Я слушала приговор, который зачитывал судья, а также услышала срок заключения, на который меня осудили. Но до тех пор, пока меня не вернули в камеру, я не очень хорошо осознавала меру наказания, которую получила. В камере кто-то спросил меня о сроке тюремного заключения, а я ответила: «Пять лет» – и только тогда поняла, что мне придется провести пять лет в поселке городского типа Потьма, расположенном на расстоянии пятисот километров от Москвы. Через пять лет мои сын и дочь станут уже подростками. Моей матери будет почти семьдесят. Борис обо мне забудет и, быть может, найдет новую музу, новую Лару. Может быть, даже уже нашел.


На следующий день после вынесения приговора мне выдали побитое молью зимнее пальто, вместе с другими женщинами погрузили в грузовик с брезентовым тентом и повезли по московским улицам.

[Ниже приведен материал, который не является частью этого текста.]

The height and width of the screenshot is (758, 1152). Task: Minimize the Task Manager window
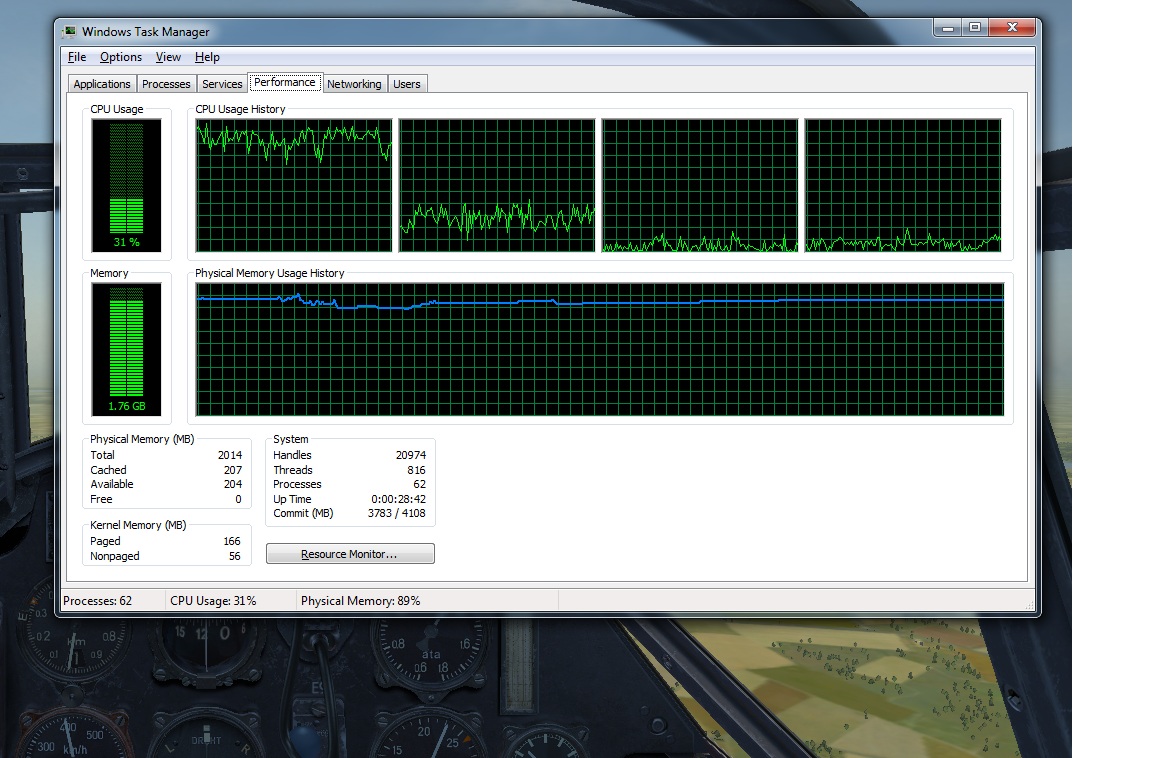(x=948, y=27)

В какой-то момент за грузовиком переходил дорогу школьный класс. Дети шли парами, и я услышала, как учительница приказала всем смотреть вперед и не оглядываться. Но один мальчик повернул голову, и наши взгляды встретились. На мгновение мне показалось, что я смотрю в глаза моему сыну Мите или своему ребенку, которого потеряла.

Потом грузовик остановился, и конвоиры приказали пересесть в вагон, который доставит нас в ГУЛАГ. Я вспомнила эпизод из романа «Доктор Живаго», в котором Юрий садится со своей семьей на поезд, чтобы уехать на Урал.

Конвоиры затолкали нас в вагон без окон с жесткими сиденьями. Поезд тронулся, и я закрыла глаза.

Москва как бы расходится кругами от центра: бульварное и Садовое кольцо, МКАД. Словно круги от брошенного в воду камня. В центре города – памятники и здания государственных организаций, ближе к окраинам – спальные районы. Каждый следующий круг шире предыдущего. А за городом стоят деревья и раскинулись покрытые снегом бесконечные поля.

В романе Ольга Ивинская едет в лагерь мимо МКАД (в 1949), однако МКАД начали строить только в 1956 г. – Прим. ред.